“But most people who act as if they don’t need emotional connection desperately ache for it. Because of painful life experiences or personality difficulties, they’ve become emotionally isolated.”
—Randi Gunther, Ph.D., Psychology Today (November 15, 2021)
VIM Executive Coaching has long noted that the separation of the work and personal lives of most executives has dissolved. We suppose it is an unfortunate reflection of many post-pandemic lifestyles. Emotional wellness is often at risk in both work and play when emotional connection becomes battered by stressors and avoidance of self-care.
It is not our intention to jump into the “100% remote versus the hybrid versus full-time back in office” debate. Nevertheless, we do strongly feel that in an age when so many executive leaders report that they feel they have become increasingly isolated, we understand a larger problem is afoot.
The experts tell us that executives who feel isolated and need no one, has become its own mini-pandemic.
Avoidance is serious
According to an article on executive isolation in The Influence Journal (April 7, 2025), executives who isolate and claim to need no one and no support, share some or all the following characteristics:
- They avoid feedback even if it is offered in a spirit of kindness or support
- They overcompensate by working long hours or over-perfection, etc.
- They are people who emotionally withhold and shut down.
- In general, they have disproportionate responses to even the smallest triggers.
- They avoid anyone who is closest to helping them solve the problems.
Examining these behaviors in the twin lights of mindfulness and authenticity, it is easy to see how damaging isolation can be to the organization, co-workers above and below the executive and obviously, to the executives themselves.
Executive leaders who typically behave in this fashion are often seen as shame-filled. They may be the last to admit it. “Shame” fills their days and to compensate for how they feel about themselves, they push most everyone away. It may sound somewhat oxymoronic but rather than reaching out and connecting, they try to cure their sense of isolation by isolating. We talked of a continual blurring of work and personal lives above, so it is not unusual that the same isolating emotions that constrict someone’s performance “in the office,” will spill over into meetings, conventions, trade shows, vendors and often to the home environment.
Avoidance is infectious. The more an executive leader avoids, the more avoidance behaviors become reinforced.
More than Imposters
Guilt and shame, though too frequently lumped together are not the same and are not interchangeable. Guilt falls in the territory of self-blame and responsibility (“I messed up that situation badly.”) Guilt can rapidly devolve into a feeling the executive has of, “I shouldn’t be here, I’m a failure, an imposter, a fake who does not deserve the job.”

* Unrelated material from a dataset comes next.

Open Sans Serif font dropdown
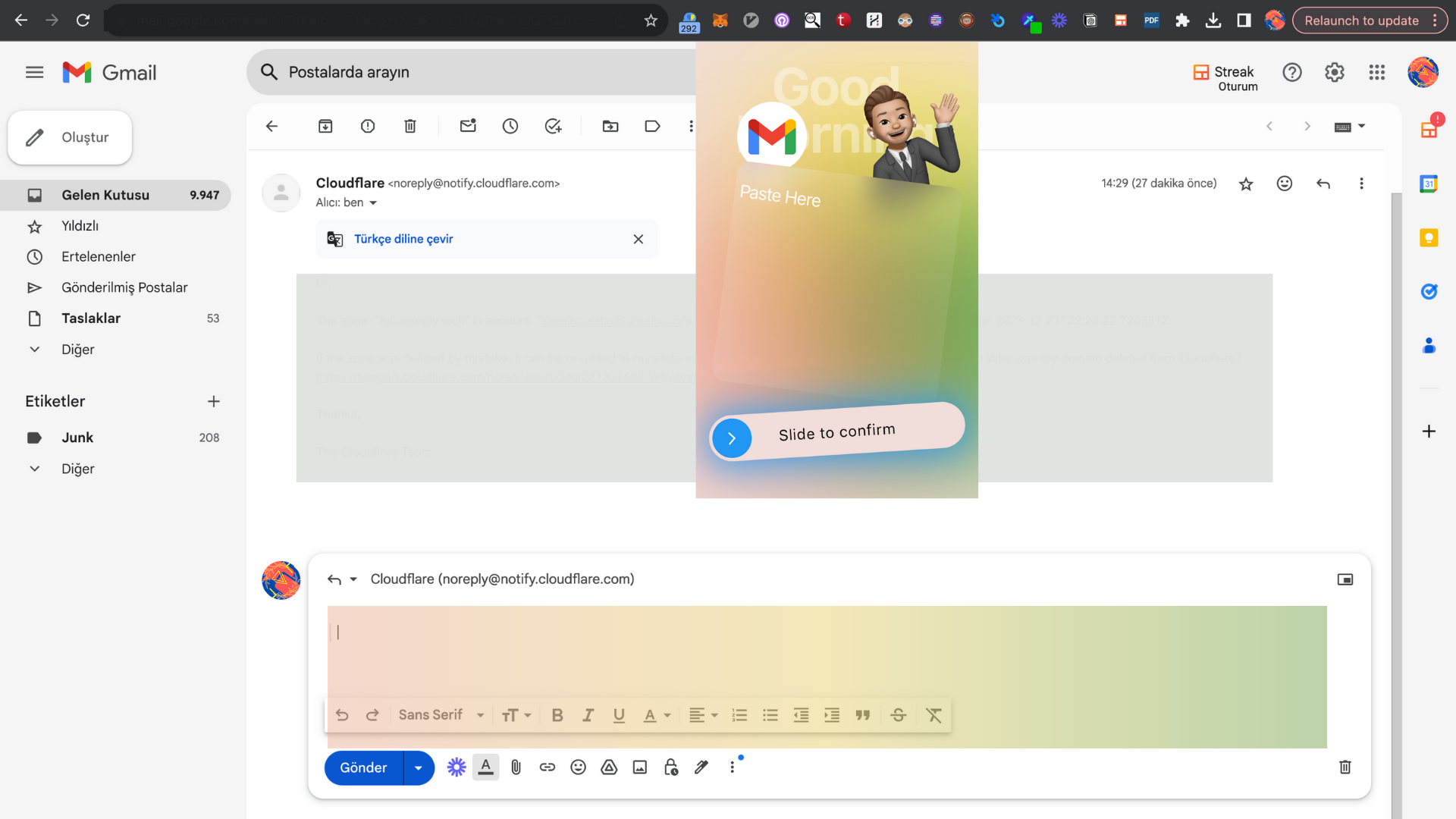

Shame is deeper seated, where the executive feels overly embarrassed by mistakes, thoroughly disgraced and dishonored. Shame is reserved for egregious behaviors ranging from bribery to fraud to bullying.
Unfortunately, unless the executive has really done something worthy of disgrace, they should be given the grace of being viewed only as being “guilty,” and not as being shameful human beings. This is where mindfulness awareness and the cultivation of greater authenticity come into play.
We might add with compassion that colleagues who “pile-on” an executive who has made mistakes and do their best to convert those mistakes to shame, are not colleagues at all. They are equally, if not more culpable of exacerbating the situation rather than helping it reconcile.
A coach who guides a client toward greater mindfulness should compassionately and safely create an atmosphere of being able to identify and tag the actions that led to the executive’s guilt over mistakes and help to repair the negative feelings.
There is no human being reading this post who has not committed mistakes. Mistakes are a learning experience not a sentence worthy of isolation and further pain.